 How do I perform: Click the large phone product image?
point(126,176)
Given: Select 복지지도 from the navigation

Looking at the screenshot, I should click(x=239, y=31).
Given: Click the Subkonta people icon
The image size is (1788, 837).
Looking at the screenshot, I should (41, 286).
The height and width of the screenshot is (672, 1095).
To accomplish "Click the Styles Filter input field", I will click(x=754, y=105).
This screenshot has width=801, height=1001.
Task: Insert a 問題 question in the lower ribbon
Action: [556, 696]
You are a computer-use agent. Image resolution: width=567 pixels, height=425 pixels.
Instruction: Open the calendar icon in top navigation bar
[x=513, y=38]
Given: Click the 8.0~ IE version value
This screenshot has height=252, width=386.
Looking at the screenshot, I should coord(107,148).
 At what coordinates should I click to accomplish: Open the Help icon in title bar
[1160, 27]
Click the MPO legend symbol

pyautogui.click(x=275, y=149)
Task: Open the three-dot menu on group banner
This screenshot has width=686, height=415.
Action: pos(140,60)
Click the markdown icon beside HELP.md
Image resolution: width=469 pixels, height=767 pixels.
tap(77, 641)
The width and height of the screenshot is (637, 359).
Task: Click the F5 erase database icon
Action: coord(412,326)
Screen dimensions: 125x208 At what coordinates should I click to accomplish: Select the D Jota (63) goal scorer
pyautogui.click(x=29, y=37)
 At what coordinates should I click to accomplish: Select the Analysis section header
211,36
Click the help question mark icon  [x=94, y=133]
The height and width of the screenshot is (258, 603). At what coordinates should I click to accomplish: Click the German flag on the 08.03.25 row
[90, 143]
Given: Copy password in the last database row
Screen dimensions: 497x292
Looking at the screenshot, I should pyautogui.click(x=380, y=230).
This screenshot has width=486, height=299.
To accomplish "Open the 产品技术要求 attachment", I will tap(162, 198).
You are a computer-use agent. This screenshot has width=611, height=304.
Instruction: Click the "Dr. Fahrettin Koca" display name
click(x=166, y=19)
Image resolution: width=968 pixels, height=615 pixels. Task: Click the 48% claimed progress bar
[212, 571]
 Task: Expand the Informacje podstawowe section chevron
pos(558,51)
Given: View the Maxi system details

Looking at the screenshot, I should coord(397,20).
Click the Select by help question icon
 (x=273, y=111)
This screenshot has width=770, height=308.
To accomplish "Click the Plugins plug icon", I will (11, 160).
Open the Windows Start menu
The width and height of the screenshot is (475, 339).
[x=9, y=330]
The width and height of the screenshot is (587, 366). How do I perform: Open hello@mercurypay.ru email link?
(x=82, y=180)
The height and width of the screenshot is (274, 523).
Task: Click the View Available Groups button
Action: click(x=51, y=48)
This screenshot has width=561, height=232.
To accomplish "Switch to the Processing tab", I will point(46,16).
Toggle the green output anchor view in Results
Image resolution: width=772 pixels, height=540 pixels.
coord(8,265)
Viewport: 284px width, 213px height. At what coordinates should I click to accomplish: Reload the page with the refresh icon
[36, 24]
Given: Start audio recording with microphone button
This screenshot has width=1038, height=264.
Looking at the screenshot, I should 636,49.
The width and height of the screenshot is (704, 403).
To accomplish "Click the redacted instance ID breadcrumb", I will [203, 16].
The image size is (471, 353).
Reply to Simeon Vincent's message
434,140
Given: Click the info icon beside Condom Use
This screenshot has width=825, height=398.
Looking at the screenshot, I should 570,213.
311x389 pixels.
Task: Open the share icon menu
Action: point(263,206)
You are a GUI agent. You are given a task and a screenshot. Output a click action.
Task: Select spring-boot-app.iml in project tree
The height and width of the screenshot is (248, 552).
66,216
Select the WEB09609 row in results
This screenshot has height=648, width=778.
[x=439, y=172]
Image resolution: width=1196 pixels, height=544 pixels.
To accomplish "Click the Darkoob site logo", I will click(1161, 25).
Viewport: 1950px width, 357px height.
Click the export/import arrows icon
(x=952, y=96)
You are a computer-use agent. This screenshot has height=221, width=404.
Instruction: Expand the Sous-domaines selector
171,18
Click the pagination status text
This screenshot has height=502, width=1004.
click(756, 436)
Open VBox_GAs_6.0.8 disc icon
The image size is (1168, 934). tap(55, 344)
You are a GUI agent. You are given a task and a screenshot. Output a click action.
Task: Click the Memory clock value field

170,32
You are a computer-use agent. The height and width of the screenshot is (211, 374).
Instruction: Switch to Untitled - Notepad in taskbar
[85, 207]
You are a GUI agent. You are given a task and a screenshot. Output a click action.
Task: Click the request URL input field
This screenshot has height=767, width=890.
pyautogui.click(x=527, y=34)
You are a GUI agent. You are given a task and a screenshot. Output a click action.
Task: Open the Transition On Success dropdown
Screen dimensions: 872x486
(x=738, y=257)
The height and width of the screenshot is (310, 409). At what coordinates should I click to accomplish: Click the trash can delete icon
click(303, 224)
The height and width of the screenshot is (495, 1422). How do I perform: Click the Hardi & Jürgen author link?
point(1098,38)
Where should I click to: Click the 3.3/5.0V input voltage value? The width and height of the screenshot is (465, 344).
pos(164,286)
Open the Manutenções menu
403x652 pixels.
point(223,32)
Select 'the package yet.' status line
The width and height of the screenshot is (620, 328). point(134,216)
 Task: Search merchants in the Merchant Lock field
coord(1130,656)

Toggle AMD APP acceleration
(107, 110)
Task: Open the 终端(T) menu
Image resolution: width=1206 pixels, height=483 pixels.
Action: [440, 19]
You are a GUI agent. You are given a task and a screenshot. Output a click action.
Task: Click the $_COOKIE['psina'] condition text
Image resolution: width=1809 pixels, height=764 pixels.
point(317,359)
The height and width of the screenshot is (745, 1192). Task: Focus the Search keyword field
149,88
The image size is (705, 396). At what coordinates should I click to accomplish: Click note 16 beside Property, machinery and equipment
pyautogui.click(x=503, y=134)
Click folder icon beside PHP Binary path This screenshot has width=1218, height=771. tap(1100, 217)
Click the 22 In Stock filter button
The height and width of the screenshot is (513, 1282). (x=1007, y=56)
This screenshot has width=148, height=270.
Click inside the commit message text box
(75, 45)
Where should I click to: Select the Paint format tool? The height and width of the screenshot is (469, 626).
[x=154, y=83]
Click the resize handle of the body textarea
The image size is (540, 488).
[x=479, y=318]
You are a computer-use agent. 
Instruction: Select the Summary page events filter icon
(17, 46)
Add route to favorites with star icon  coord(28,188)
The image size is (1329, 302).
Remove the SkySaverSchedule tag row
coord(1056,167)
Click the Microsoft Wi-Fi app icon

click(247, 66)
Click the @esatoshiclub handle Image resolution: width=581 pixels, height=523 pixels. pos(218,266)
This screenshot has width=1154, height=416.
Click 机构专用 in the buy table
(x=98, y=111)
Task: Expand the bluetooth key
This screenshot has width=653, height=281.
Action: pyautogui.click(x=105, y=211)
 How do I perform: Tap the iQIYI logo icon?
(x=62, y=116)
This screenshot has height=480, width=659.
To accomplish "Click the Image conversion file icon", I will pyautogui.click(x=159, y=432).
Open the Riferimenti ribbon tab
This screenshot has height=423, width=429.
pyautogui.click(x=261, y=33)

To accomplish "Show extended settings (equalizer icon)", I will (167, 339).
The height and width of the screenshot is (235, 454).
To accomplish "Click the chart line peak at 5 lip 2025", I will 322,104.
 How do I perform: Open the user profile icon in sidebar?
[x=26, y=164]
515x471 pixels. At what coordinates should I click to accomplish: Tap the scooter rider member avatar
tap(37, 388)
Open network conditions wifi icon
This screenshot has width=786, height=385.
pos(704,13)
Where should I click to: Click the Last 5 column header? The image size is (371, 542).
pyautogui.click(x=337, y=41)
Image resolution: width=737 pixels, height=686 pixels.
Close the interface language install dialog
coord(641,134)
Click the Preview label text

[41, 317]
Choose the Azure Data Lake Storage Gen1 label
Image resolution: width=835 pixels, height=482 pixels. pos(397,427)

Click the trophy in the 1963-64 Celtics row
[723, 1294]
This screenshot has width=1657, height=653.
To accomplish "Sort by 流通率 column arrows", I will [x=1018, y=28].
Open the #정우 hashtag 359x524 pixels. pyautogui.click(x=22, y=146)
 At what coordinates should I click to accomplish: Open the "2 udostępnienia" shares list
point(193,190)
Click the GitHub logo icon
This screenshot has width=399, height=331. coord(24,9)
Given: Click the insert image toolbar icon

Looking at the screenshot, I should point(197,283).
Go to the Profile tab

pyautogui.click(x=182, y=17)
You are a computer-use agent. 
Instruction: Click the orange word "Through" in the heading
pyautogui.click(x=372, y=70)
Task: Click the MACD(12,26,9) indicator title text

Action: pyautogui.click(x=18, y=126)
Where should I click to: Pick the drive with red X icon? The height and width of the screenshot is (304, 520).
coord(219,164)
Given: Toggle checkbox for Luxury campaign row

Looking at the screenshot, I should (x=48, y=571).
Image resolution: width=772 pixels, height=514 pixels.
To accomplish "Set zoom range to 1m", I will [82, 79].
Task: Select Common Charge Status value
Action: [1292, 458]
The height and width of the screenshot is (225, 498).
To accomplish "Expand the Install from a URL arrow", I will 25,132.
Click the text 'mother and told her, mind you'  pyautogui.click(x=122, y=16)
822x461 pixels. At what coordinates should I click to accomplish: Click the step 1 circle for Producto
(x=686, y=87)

_DESCRIPTION OF THE TASK_.
In the listing above, find the line containing "Given: View the Maxi system details" and the line containing "Click the pagination status text", then quote both, plus every line between them, exactly as written.

_TASK RESULT_.
Given: View the Maxi system details

Looking at the screenshot, I should coord(397,20).
Click the Select by help question icon
 (x=273, y=111)
This screenshot has width=770, height=308.
To accomplish "Click the Plugins plug icon", I will (11, 160).
Open the Windows Start menu
The width and height of the screenshot is (475, 339).
[x=9, y=330]
The width and height of the screenshot is (587, 366). How do I perform: Open hello@mercurypay.ru email link?
(x=82, y=180)
The height and width of the screenshot is (274, 523).
Task: Click the View Available Groups button
Action: click(x=51, y=48)
This screenshot has width=561, height=232.
To accomplish "Switch to the Processing tab", I will point(46,16).
Toggle the green output anchor view in Results
Image resolution: width=772 pixels, height=540 pixels.
coord(8,265)
Viewport: 284px width, 213px height. At what coordinates should I click to accomplish: Reload the page with the refresh icon
[36, 24]
Given: Start audio recording with microphone button
This screenshot has width=1038, height=264.
Looking at the screenshot, I should 636,49.
The width and height of the screenshot is (704, 403).
To accomplish "Click the redacted instance ID breadcrumb", I will [203, 16].
The image size is (471, 353).
Reply to Simeon Vincent's message
434,140
Given: Click the info icon beside Condom Use
This screenshot has width=825, height=398.
Looking at the screenshot, I should 570,213.
311x389 pixels.
Task: Open the share icon menu
Action: point(263,206)
You are a GUI agent. You are given a task and a screenshot. Output a click action.
Task: Select spring-boot-app.iml in project tree
The height and width of the screenshot is (248, 552).
66,216
Select the WEB09609 row in results
This screenshot has height=648, width=778.
[x=439, y=172]
Image resolution: width=1196 pixels, height=544 pixels.
To accomplish "Click the Darkoob site logo", I will click(1161, 25).
Viewport: 1950px width, 357px height.
Click the export/import arrows icon
(x=952, y=96)
You are a computer-use agent. This screenshot has height=221, width=404.
Instruction: Expand the Sous-domaines selector
171,18
Click the pagination status text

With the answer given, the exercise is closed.